We are at a critical moment for Britain’s landscape. The countryside faces huge challenges from climate change, Brexit and development pressures. But these challenges also provide an opportunity to rethink and potentially democratise decision-making processes so that they are more inclusive and responsive to a wider range of needs. This is the key aim of our network Changing Landscapes, Changing Lives, which seeks to broaden and deepen our understanding of the roles landscape can play in people’s lives, in order to inform better decision-making, both directly by landowners and managers and indirectly through the planning system.

Our approach is historical – we look back at the way people related to landscape in the past to reconceptualise landscape history in terms of how people experienced the land, rather than focusing on the policy framework or on how landscape has been represented. Among our partners are several of the UK’s leading conservation and land management organisations including the National Trust, the Campaign for the Protection of Rural England and National Parks England.

The network’s core activity is exchanging and developing research perspectives, both between scholars and with our partner organisations, and communicating this to the wider public. A key theme that is emerging is that an experiential approach to landscape history can play a critical role in making countryside access more diverse and inclusive.

All landscapes have multiple histories but the diversity of these histories is rarely acknowledged in the way landscapes are represented and interpreted. A good example, as Professor Corinne Fowler demonstrates, is the dependence of many country house estates on the profits of slave plantations in the West Indies. Similarly, Maxwell Ayamba from the Sheffield Environmental Network has shown how the lack of an acknowledged historical connection to rural landscapes has acted as a barrier for the groups and individuals he works with.
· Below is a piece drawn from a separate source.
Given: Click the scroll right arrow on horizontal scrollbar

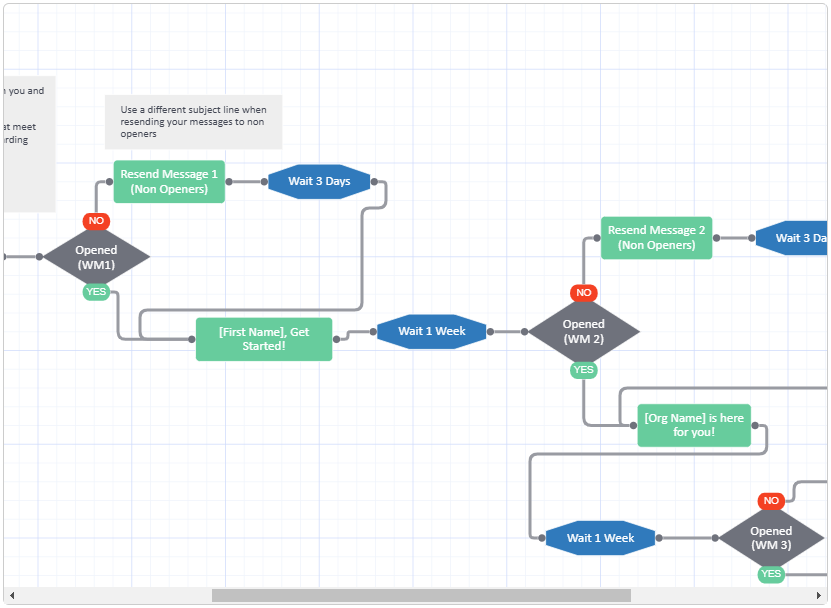Looking at the screenshot, I should [819, 596].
An experience-focused approach, especially one that foregrounds previously suppressed histories, can do much to open up landscapes so that they become, in the words of network member Owain Jones, ‘as rich, varied, and mutable as possible, teeming with affective possibilities; messy, makeshift, always on the brink of other possibilities’.
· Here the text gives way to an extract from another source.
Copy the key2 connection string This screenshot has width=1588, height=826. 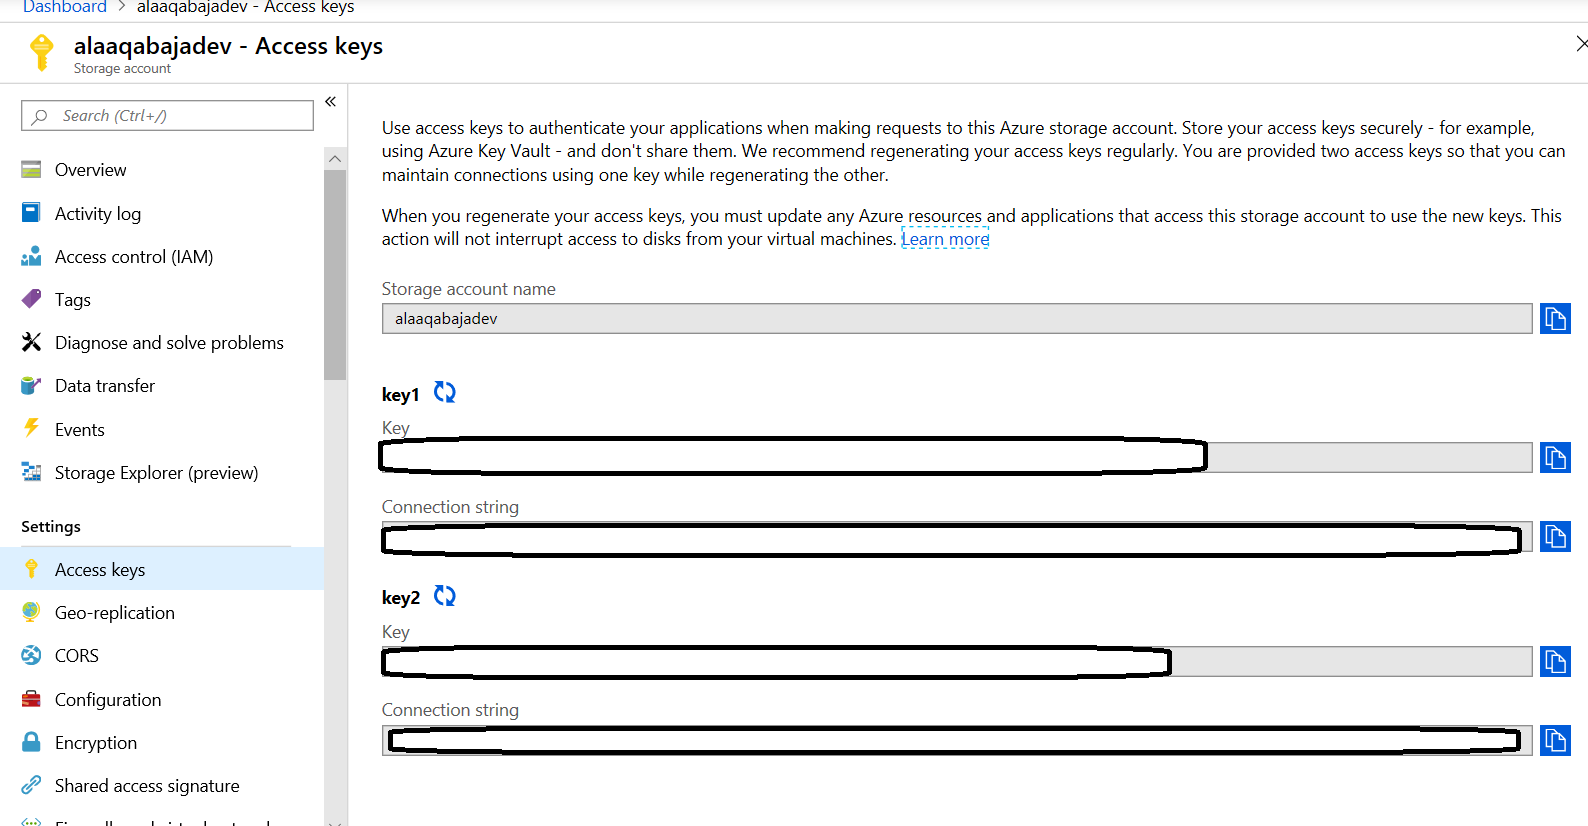[x=1554, y=741]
Our blog develops this theme further, including pieces on the experiences of People of Colour, walkers during the pandemic, children and small farmers, and on the powerful affective significance local landscape features can have. The network’s fourth symposium, due to take place at the Museum of English Rural Life in May, will feature distinguished landscape photographer and network member Ingrid Pollard who asks how landscapes can become welcoming to all, and prompts us to reflect on what would have to change for them to do so.
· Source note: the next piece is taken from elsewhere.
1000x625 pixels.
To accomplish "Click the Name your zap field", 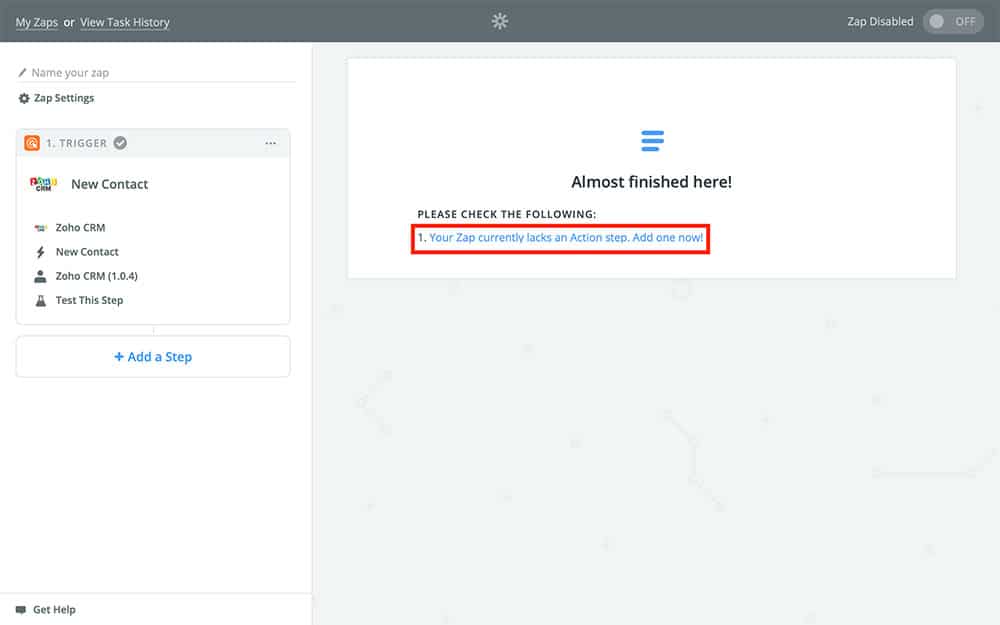I will pos(160,73).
Jeremy Burchardt is a rural historian concerned with the significance of rural land and landscapes in people’s lives, the relationship between experiences and representations of the countryside and the cultural history of ruralist ideologies such as that underpinning the rural community movement.

The Changing Landscapes, Changing Lives research network is part of the AHRC/UKRI-funded Landscape Decisions programme. Recent and forthcoming publications by network members include an article by Paul Readman recovering the central significance of walking for early antiquarians and historians in Britain, Matthew Kelly’s The Women Who Saved the English Countryside (Yale, April 2022) and my own Lifescapes: The Experience of Landscape in Britain, 1870-1960 (CUP, late 2022).